The WBCSD on the Tire Industry
Tires are essential to road and surface mobility, providing the moving surface of our many transport vehicles and the only contact point with the ground. Simple in appearance, tires are in fact very sophisticated products. Tire manufacturing involves a complex blend of materials and assembly processes to produce thousands of different products used on equipment as varied as urban bicycles and industrial earthmovers.
A typical tire includes dozens of different components, using more than one hundred primary raw materials, which must be precisely assembled and processed to achieve the right balance between many competing factors: grip, energy efficiency, handling, comfort and noise, to name a few.

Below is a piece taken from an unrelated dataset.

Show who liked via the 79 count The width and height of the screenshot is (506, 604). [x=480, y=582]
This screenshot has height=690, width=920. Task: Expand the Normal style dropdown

Tire manufacturing is a complicated process.
Source: Michelin
In looking to the future and following stakeholder concern about the potential environmental and health impacts of tire manufacturing and use, tire industry leaders have begun to look at several sustainability issues facing this sector, and how they can address them.
Established in January 2005, the goal of the Tire Industry Project (TIP), working under the umbrella of the World Business Council for Sustainable Development (WBCSD), is to identify and address the potential health and environmental impacts of materials associated with tire making and use. This project is chaired by the three largest tire manufacturers – Bridgestone (Japan), Goodyear (US) and Michelin (France) – and includes a total of eleven companies representing approximately 80% of the world's tire manufacturing capacity.